DOCUMENT EXTRACT >>
◆ ◆ ◆
Time Space Tunnel at Guangzhou Baiyun International Airport
A very futuristic “time space tunnel” in Guangzhou Baiyun International Airport.

Turn Back Time to January 2018…

Upon arrival to the airport in Guangzhou, the homebase for China Southern Airlines, I went to the counter in the transfer lounge to get my 24-hour transit visa. This took around 1.5 hours, mostly waiting, and when the staff finally called my number she handed me a flyer.

Leaving the transfer lounge, I made my way to another counter as directed by the flyer. A cute girl with sharp features and a bob haircut just below the ears attended to me.

Me: 你好,其实我已经订了个酒店,但是我刚发现你们有这个免费的优惠。。。 [Hi, I’ve actually already booked a hotel, but I just found out you guys have a free accommodation offer…]

Her: 你订了哪个酒店? [Which hotel did you book?]

I show her the hotel name on my phone, but it’s only in English. She doesn’t know what it translates to in Chinese. So I search around the option plates laid on the counter until I find it.

Me: 是这个 [It’s this one.]

Her: 这个是在我们的名单,所以你可以免费住。你可以退你的预定。 [This is one of the hotels on the list, so you can stay for free. You should cancel your booking.]

Me: 但是他们会收费,因为已经过了免费取消时间。 [But they’ll charge me since it’s past the free cancellation date.]

Her: 你已经付了? [Have you paid for the room already?]

Me: 还没。[No, not yet.]

Her: 那没问题,你不用付。 你可以用我们的优惠。 来,在这里签名。[Then it’s fine, don’t pay. You can use our offer. Here, write your name in this book.]

She then pastes a sticker on my arm indicating which hotel was to pick me up. While waiting, I was still not convinced that the hotel would let me cancel so easily, so I approached a maroon-uniformed girl who had also helped tend to me before.

Me: 如果我到了酒店后,他们要我付钱,我该怎么办? 因为我有预定。[What happens if the hotel tries to charge me when I arrive? Since I already made a separate booking.]

Maroon girl: 他们不会,这个是南方的优惠。 如果有问题叫他们打给我们。 [They won’t, they’re one of the hotels part of the offer. But if there’s any trouble tell them to call us.]

She writes number on a back of a sticker, then says, “啊,我会更司机说一下。” [Actually, let me talk to the driver directly about it.]”

She walks off to talk to a guy for a few moments, motioning to me. He nods. She comes back.

Maroon girl: 他们知道了,没问题。 [He says it’s fine.]

She goes back to the counter, and not long after a van from the hotel comes and pick me and a few other travellers up.

We arrive at the hotel…

I go up to the front desk and talk to the staff there.

Me: I didn’t know about this offer, so I already booked a room. Can I still stay for free?

I show her the booking on my phone.

Staff: (types the booking number in) Okay, you should just cancel this booking.
◆ ◆ ◆
MATERIAL >>
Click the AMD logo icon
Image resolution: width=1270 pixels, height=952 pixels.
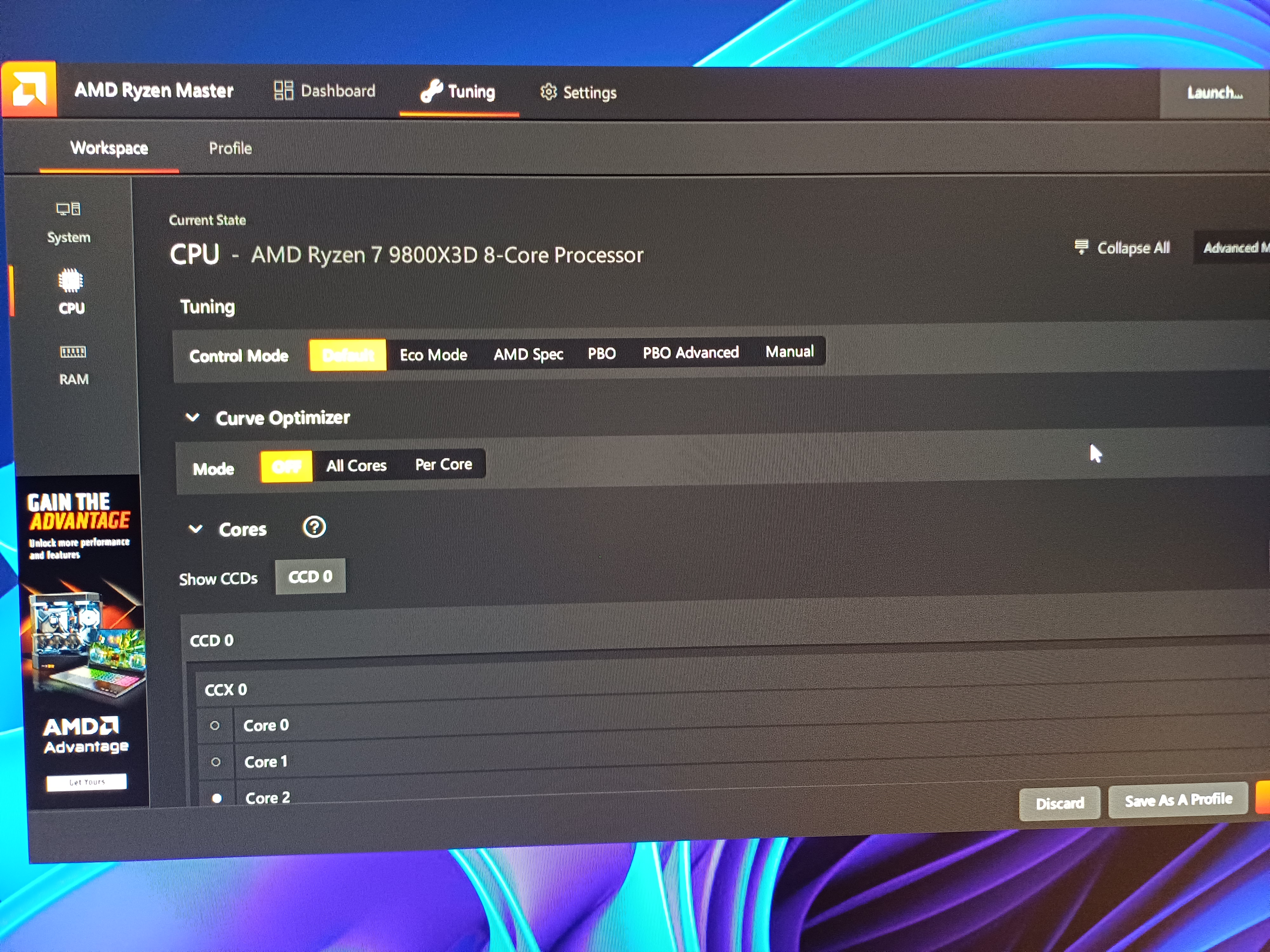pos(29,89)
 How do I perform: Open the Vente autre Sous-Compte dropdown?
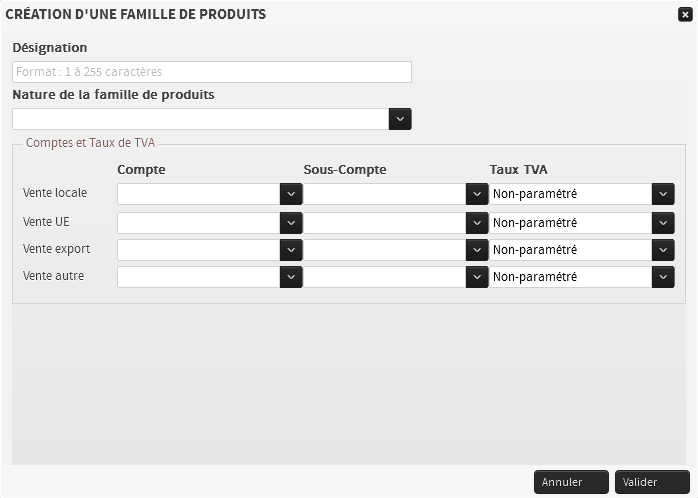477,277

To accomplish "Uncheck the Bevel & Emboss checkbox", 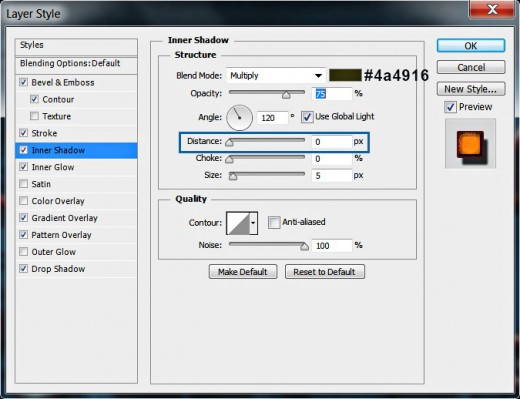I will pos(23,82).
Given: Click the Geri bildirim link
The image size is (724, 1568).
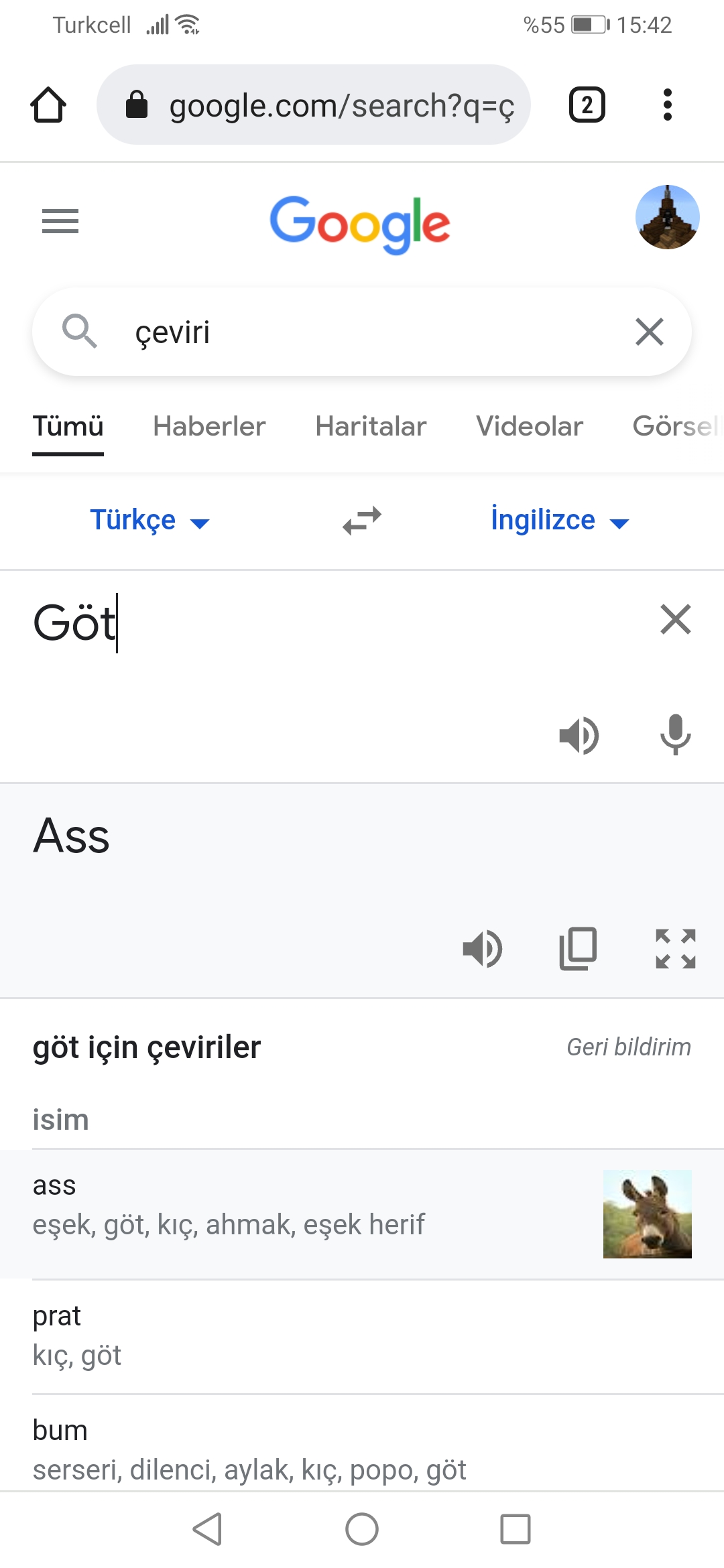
◆ ◆ ◆
TASKS >>
- a) In the Guangzhou airport account, how long did getting the 24-hour transit visa take?
- b) Using the Guangzhou airport account, explain why the woman at the counter told the narrator it was fine to drop the existing hotel booking despite the narrator's worry about a charge.
- c) Continue the Guangzhou airport account from the last line shown.

SOLVED PROBLEMS >>
- a) Around 1.5 hours, mostly spent waiting.

- b) The narrator feared a charge because the free cancellation date had passed. She said it was no problem because the narrator had not yet paid for the room, and the hotel was on the offer's list, so the narrator could stay free under the offer.

- c)
Me: But it’s past the free cancellation date, and cancellations on the day are charged at 100%…

Staff: Where did you book?

Me: Hotels.com.

Staff: Okay, you should just call them and cancel. They will contact us, but we won’t charge you. (She hands me the room keycard). Here, go up to your room and sort it out there.

Inside my nifty room, I call Hotels.com and tell them I would like to cancel my booking, explaining my situation. The customer service rep says he will need to call the hotel to confirm that they will not charge me for the cancellation. I say okay, and wait for the callback.

He returns the call and confirms the hotel has agreed not to charge me. I thank him, feeling grateful to all parties involved. Times like these, I greatly appreciate Chinese flexibility with processes and rules. I spend the rest of the night exploring the surrounds of my hotel.

Neon lights of eateries in Guangzhou, China
Cyberpunk vibes.

The next morning I check out, take the free shuttle back to the airport, and fly home to Tokyo.

But it doesn’t end there…

A few weeks after returning to Tokyo, I check my credit card statement and see that the hotel has charged me a night’s stay for the cancellation after all! I am livid that despite the repeated assurances from both the airline and hotel, what I feared happened.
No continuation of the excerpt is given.